» Problem description: Please reproduce the listing below with each "Viewport" swapped for "Window size", leaving all other text unchanged.

>>>

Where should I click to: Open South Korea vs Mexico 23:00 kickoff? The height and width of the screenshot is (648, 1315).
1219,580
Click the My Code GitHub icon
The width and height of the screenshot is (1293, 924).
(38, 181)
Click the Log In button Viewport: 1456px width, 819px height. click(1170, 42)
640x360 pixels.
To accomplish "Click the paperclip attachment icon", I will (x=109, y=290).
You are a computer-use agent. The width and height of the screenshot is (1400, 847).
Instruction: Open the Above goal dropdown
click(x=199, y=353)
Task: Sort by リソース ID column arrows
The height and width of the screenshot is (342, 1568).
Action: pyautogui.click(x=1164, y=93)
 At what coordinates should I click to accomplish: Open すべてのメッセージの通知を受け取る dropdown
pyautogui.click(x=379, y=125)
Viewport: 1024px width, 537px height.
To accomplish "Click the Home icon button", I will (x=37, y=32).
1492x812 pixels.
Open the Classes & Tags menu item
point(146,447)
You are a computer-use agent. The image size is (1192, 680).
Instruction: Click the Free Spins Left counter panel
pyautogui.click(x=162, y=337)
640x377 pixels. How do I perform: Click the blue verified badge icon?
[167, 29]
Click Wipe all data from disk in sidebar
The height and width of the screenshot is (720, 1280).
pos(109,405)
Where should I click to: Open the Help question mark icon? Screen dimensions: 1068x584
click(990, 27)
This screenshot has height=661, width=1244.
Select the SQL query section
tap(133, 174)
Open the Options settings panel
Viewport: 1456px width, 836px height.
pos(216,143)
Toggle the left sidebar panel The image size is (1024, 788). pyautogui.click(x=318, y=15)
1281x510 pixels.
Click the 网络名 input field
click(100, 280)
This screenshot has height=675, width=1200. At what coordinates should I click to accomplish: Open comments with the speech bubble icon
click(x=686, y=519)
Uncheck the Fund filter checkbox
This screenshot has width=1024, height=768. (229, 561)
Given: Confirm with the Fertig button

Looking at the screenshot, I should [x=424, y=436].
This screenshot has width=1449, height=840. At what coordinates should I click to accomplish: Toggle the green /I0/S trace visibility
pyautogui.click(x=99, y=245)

<<<

» Exercise result:
Where should I click to: Open South Korea vs Mexico 23:00 kickoff? The height and width of the screenshot is (648, 1315).
1219,580
Click the My Code GitHub icon
The width and height of the screenshot is (1293, 924).
(38, 181)
Click the Log In button Window size: 1456px width, 819px height. click(1170, 42)
640x360 pixels.
To accomplish "Click the paperclip attachment icon", I will (x=109, y=290).
You are a computer-use agent. The width and height of the screenshot is (1400, 847).
Instruction: Open the Above goal dropdown
click(x=199, y=353)
Task: Sort by リソース ID column arrows
The height and width of the screenshot is (342, 1568).
Action: pyautogui.click(x=1164, y=93)
 At what coordinates should I click to accomplish: Open すべてのメッセージの通知を受け取る dropdown
pyautogui.click(x=379, y=125)
Window size: 1024px width, 537px height.
To accomplish "Click the Home icon button", I will (x=37, y=32).
1492x812 pixels.
Open the Classes & Tags menu item
point(146,447)
You are a computer-use agent. The image size is (1192, 680).
Instruction: Click the Free Spins Left counter panel
pyautogui.click(x=162, y=337)
640x377 pixels. How do I perform: Click the blue verified badge icon?
[167, 29]
Click Wipe all data from disk in sidebar
The height and width of the screenshot is (720, 1280).
pos(109,405)
Where should I click to: Open the Help question mark icon? Screen dimensions: 1068x584
click(990, 27)
This screenshot has height=661, width=1244.
Select the SQL query section
tap(133, 174)
Open the Options settings panel
Window size: 1456px width, 836px height.
pos(216,143)
Toggle the left sidebar panel The image size is (1024, 788). pyautogui.click(x=318, y=15)
1281x510 pixels.
Click the 网络名 input field
click(100, 280)
This screenshot has height=675, width=1200. At what coordinates should I click to accomplish: Open comments with the speech bubble icon
click(x=686, y=519)
Uncheck the Fund filter checkbox
This screenshot has width=1024, height=768. (229, 561)
Given: Confirm with the Fertig button

Looking at the screenshot, I should [x=424, y=436].
This screenshot has width=1449, height=840. At what coordinates should I click to accomplish: Toggle the green /I0/S trace visibility
pyautogui.click(x=99, y=245)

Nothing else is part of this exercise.